A lot of strange things happen to the human body and mind when undergoing emotional stress. When you’re living through it, you don’t think the things that you’re doing are irrational. You don’t realize how tightly you are hanging on, how frantic you’re being, and that all of these irrational behaviors were pushing a lot of people away.
The best description I can give is it feels like a bubble, at first. Your mind has slipped into a “denial” mode without you realizing it. You know you’re stressed, obviously, but you think you’re handling it. You continue to live in your world and act the way you think you normally do, but you’re not – you’re willingly turning a blind-eye to reality. Then, a trigger – a song, a photo, a feeling across the hairs on your neck – shatters everything.

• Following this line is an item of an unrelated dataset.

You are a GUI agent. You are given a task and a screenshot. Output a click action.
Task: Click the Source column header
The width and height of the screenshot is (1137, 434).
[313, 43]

And this is what happened to me.
I went through a rough few months. Graduation, an end of an important relationship, job prospects: I was fighting to hang on to everything I knew and everything I was instead of accepting the change and becoming the person I was supposed to become – an adult, dare I say. Graduation was looming over me, threatening to take away my college bliss; my relationship with someone I had strong feelings for disintegrated; jobs and the idea of moving away – all of these finally pushed me to a breaking point, where I wasn’t able to hold on to who and what I was anymore. The person I was, shattered.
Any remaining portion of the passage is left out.